Segment Start: RAW DATA

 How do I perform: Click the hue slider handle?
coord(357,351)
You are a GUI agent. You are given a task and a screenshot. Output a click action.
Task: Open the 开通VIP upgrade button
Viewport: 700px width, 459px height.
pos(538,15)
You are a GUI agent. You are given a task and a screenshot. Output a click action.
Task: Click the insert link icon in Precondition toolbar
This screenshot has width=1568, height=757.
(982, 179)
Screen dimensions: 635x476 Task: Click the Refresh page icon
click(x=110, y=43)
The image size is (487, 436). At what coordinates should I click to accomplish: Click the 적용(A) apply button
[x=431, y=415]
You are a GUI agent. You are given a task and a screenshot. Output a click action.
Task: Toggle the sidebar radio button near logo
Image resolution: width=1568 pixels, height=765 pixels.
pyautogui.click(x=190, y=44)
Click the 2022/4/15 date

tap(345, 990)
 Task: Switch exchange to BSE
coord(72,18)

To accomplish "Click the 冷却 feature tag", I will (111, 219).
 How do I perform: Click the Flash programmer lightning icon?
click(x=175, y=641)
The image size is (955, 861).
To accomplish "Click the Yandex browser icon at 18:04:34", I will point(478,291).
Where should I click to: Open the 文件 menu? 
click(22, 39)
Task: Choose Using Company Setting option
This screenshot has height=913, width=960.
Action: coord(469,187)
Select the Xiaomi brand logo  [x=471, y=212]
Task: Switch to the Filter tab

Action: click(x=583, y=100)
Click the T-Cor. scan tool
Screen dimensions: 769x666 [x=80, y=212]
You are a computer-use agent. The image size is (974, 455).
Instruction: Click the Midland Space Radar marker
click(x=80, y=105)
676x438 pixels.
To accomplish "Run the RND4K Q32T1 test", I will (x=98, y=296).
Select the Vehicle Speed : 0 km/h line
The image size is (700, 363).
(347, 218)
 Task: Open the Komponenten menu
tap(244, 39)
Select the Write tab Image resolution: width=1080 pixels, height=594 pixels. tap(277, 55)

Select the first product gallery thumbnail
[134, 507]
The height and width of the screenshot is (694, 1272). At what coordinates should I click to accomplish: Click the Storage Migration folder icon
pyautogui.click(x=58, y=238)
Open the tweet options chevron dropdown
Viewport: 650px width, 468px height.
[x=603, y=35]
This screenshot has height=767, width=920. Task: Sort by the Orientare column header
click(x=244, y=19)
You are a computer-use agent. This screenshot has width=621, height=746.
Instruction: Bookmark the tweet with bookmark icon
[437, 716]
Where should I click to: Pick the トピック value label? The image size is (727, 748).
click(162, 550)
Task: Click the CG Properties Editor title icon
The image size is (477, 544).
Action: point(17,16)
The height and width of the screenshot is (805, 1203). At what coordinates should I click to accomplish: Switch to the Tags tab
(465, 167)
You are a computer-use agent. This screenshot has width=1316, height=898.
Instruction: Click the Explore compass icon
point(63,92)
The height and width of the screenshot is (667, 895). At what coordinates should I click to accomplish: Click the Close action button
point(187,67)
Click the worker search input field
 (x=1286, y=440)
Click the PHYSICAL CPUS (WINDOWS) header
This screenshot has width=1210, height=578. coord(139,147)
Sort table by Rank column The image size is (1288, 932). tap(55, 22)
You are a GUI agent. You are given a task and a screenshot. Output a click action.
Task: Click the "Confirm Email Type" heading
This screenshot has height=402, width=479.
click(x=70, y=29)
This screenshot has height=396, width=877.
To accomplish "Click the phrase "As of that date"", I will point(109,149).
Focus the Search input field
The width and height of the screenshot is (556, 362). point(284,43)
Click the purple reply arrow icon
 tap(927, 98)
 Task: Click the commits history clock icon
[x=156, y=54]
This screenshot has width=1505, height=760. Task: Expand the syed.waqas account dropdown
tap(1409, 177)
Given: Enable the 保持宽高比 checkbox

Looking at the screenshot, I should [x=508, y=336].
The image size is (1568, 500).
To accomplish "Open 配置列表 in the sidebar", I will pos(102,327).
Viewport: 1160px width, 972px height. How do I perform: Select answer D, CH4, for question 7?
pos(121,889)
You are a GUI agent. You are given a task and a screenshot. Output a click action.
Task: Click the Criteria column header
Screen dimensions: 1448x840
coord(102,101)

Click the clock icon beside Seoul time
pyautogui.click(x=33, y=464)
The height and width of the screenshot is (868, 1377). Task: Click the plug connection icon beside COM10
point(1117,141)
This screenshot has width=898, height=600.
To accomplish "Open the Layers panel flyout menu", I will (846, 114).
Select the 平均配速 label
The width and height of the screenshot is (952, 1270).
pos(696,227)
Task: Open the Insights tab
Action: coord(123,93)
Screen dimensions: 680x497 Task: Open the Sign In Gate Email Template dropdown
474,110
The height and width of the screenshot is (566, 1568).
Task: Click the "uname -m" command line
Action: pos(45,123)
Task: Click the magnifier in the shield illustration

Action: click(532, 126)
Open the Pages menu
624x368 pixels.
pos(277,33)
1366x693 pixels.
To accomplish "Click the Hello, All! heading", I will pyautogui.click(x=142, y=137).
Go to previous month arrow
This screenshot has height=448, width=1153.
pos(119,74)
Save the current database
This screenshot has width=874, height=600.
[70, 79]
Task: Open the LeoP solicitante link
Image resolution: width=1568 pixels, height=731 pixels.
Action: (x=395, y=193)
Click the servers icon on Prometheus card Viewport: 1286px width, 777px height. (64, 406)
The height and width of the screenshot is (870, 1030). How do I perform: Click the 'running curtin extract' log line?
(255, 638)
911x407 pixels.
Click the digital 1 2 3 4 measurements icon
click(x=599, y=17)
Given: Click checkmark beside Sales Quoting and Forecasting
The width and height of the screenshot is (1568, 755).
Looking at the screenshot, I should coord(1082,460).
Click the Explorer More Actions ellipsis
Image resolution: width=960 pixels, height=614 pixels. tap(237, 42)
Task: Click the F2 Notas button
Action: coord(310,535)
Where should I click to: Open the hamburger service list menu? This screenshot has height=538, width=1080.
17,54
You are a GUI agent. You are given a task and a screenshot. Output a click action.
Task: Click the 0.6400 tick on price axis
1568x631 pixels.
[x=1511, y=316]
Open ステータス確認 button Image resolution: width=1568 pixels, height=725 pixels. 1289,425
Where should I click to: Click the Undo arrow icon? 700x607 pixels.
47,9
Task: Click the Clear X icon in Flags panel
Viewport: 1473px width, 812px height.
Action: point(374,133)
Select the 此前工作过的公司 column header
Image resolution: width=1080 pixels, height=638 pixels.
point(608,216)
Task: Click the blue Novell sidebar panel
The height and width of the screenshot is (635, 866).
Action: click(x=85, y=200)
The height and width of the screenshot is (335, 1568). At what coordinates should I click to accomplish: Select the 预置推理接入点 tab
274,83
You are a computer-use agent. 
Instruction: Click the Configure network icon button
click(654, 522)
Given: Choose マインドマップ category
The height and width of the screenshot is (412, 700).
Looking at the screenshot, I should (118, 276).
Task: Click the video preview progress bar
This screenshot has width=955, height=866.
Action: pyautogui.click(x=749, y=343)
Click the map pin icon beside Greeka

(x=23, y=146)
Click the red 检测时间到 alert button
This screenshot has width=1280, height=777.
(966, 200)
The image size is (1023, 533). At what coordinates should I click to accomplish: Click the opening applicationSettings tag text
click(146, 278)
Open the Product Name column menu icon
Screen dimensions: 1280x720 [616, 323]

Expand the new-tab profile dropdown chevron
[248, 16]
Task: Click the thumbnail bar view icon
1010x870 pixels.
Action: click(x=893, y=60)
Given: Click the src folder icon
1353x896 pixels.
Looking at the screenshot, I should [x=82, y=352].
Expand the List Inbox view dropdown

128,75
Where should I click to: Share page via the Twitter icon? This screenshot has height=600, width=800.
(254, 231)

Segment End: RAW DATA

#### GOAL OF THE EXERCISE:
Here, the records must be output exactly and in full.

#### ANSWER BOX:
 How do I perform: Click the hue slider handle?
coord(357,351)
You are a GUI agent. You are given a task and a screenshot. Output a click action.
Task: Open the 开通VIP upgrade button
Viewport: 700px width, 459px height.
pos(538,15)
You are a GUI agent. You are given a task and a screenshot. Output a click action.
Task: Click the insert link icon in Precondition toolbar
This screenshot has width=1568, height=757.
(982, 179)
Screen dimensions: 635x476 Task: Click the Refresh page icon
click(x=110, y=43)
The image size is (487, 436). At what coordinates should I click to accomplish: Click the 적용(A) apply button
[x=431, y=415]
You are a GUI agent. You are given a task and a screenshot. Output a click action.
Task: Toggle the sidebar radio button near logo
Image resolution: width=1568 pixels, height=765 pixels.
pyautogui.click(x=190, y=44)
Click the 2022/4/15 date

tap(345, 990)
 Task: Switch exchange to BSE
coord(72,18)

To accomplish "Click the 冷却 feature tag", I will (111, 219).
 How do I perform: Click the Flash programmer lightning icon?
click(x=175, y=641)
The image size is (955, 861).
To accomplish "Click the Yandex browser icon at 18:04:34", I will point(478,291).
Where should I click to: Open the 文件 menu? 
click(22, 39)
Task: Choose Using Company Setting option
This screenshot has height=913, width=960.
Action: coord(469,187)
Select the Xiaomi brand logo  [x=471, y=212]
Task: Switch to the Filter tab

Action: click(x=583, y=100)
Click the T-Cor. scan tool
Screen dimensions: 769x666 [x=80, y=212]
You are a computer-use agent. The image size is (974, 455).
Instruction: Click the Midland Space Radar marker
click(x=80, y=105)
676x438 pixels.
To accomplish "Run the RND4K Q32T1 test", I will (x=98, y=296).
Select the Vehicle Speed : 0 km/h line
The image size is (700, 363).
(347, 218)
 Task: Open the Komponenten menu
tap(244, 39)
Select the Write tab Image resolution: width=1080 pixels, height=594 pixels. tap(277, 55)

Select the first product gallery thumbnail
[134, 507]
The height and width of the screenshot is (694, 1272). At what coordinates should I click to accomplish: Click the Storage Migration folder icon
pyautogui.click(x=58, y=238)
Open the tweet options chevron dropdown
Viewport: 650px width, 468px height.
[x=603, y=35]
This screenshot has height=767, width=920. Task: Sort by the Orientare column header
click(x=244, y=19)
You are a computer-use agent. This screenshot has width=621, height=746.
Instruction: Bookmark the tweet with bookmark icon
[437, 716]
Where should I click to: Pick the トピック value label? The image size is (727, 748).
click(162, 550)
Task: Click the CG Properties Editor title icon
The image size is (477, 544).
Action: point(17,16)
The height and width of the screenshot is (805, 1203). At what coordinates should I click to accomplish: Switch to the Tags tab
(465, 167)
You are a computer-use agent. This screenshot has width=1316, height=898.
Instruction: Click the Explore compass icon
point(63,92)
The height and width of the screenshot is (667, 895). At what coordinates should I click to accomplish: Click the Close action button
point(187,67)
Click the worker search input field
 (x=1286, y=440)
Click the PHYSICAL CPUS (WINDOWS) header
This screenshot has width=1210, height=578. coord(139,147)
Sort table by Rank column The image size is (1288, 932). tap(55, 22)
You are a GUI agent. You are given a task and a screenshot. Output a click action.
Task: Click the "Confirm Email Type" heading
This screenshot has height=402, width=479.
click(x=70, y=29)
This screenshot has height=396, width=877.
To accomplish "Click the phrase "As of that date"", I will point(109,149).
Focus the Search input field
The width and height of the screenshot is (556, 362). point(284,43)
Click the purple reply arrow icon
 tap(927, 98)
 Task: Click the commits history clock icon
[x=156, y=54]
This screenshot has width=1505, height=760. Task: Expand the syed.waqas account dropdown
tap(1409, 177)
Given: Enable the 保持宽高比 checkbox

Looking at the screenshot, I should [x=508, y=336].
The image size is (1568, 500).
To accomplish "Open 配置列表 in the sidebar", I will pos(102,327).
Viewport: 1160px width, 972px height. How do I perform: Select answer D, CH4, for question 7?
pos(121,889)
You are a GUI agent. You are given a task and a screenshot. Output a click action.
Task: Click the Criteria column header
Screen dimensions: 1448x840
coord(102,101)

Click the clock icon beside Seoul time
pyautogui.click(x=33, y=464)
The height and width of the screenshot is (868, 1377). Task: Click the plug connection icon beside COM10
point(1117,141)
This screenshot has width=898, height=600.
To accomplish "Open the Layers panel flyout menu", I will (846, 114).
Select the 平均配速 label
The width and height of the screenshot is (952, 1270).
pos(696,227)
Task: Open the Insights tab
Action: coord(123,93)
Screen dimensions: 680x497 Task: Open the Sign In Gate Email Template dropdown
474,110
The height and width of the screenshot is (566, 1568).
Task: Click the "uname -m" command line
Action: pos(45,123)
Task: Click the magnifier in the shield illustration

Action: click(532, 126)
Open the Pages menu
624x368 pixels.
pos(277,33)
1366x693 pixels.
To accomplish "Click the Hello, All! heading", I will pyautogui.click(x=142, y=137).
Go to previous month arrow
This screenshot has height=448, width=1153.
pos(119,74)
Save the current database
This screenshot has width=874, height=600.
[70, 79]
Task: Open the LeoP solicitante link
Image resolution: width=1568 pixels, height=731 pixels.
Action: (x=395, y=193)
Click the servers icon on Prometheus card Viewport: 1286px width, 777px height. (64, 406)
The height and width of the screenshot is (870, 1030). How do I perform: Click the 'running curtin extract' log line?
(255, 638)
911x407 pixels.
Click the digital 1 2 3 4 measurements icon
click(x=599, y=17)
Given: Click checkmark beside Sales Quoting and Forecasting
The width and height of the screenshot is (1568, 755).
Looking at the screenshot, I should coord(1082,460).
Click the Explorer More Actions ellipsis
Image resolution: width=960 pixels, height=614 pixels. tap(237, 42)
Task: Click the F2 Notas button
Action: coord(310,535)
Where should I click to: Open the hamburger service list menu? This screenshot has height=538, width=1080.
17,54
You are a GUI agent. You are given a task and a screenshot. Output a click action.
Task: Click the 0.6400 tick on price axis
1568x631 pixels.
[x=1511, y=316]
Open ステータス確認 button Image resolution: width=1568 pixels, height=725 pixels. 1289,425
Where should I click to: Click the Undo arrow icon? 700x607 pixels.
47,9
Task: Click the Clear X icon in Flags panel
Viewport: 1473px width, 812px height.
Action: point(374,133)
Select the 此前工作过的公司 column header
Image resolution: width=1080 pixels, height=638 pixels.
point(608,216)
Task: Click the blue Novell sidebar panel
The height and width of the screenshot is (635, 866).
Action: click(x=85, y=200)
The height and width of the screenshot is (335, 1568). At what coordinates should I click to accomplish: Select the 预置推理接入点 tab
274,83
You are a computer-use agent. 
Instruction: Click the Configure network icon button
click(654, 522)
Given: Choose マインドマップ category
The height and width of the screenshot is (412, 700).
Looking at the screenshot, I should (118, 276).
Task: Click the video preview progress bar
This screenshot has width=955, height=866.
Action: pyautogui.click(x=749, y=343)
Click the map pin icon beside Greeka

(x=23, y=146)
Click the red 检测时间到 alert button
This screenshot has width=1280, height=777.
(966, 200)
The image size is (1023, 533). At what coordinates should I click to accomplish: Click the opening applicationSettings tag text
click(146, 278)
Open the Product Name column menu icon
Screen dimensions: 1280x720 [616, 323]

Expand the new-tab profile dropdown chevron
[248, 16]
Task: Click the thumbnail bar view icon
1010x870 pixels.
Action: click(x=893, y=60)
Given: Click the src folder icon
1353x896 pixels.
Looking at the screenshot, I should [x=82, y=352].
Expand the List Inbox view dropdown

128,75
Where should I click to: Share page via the Twitter icon? This screenshot has height=600, width=800.
(254, 231)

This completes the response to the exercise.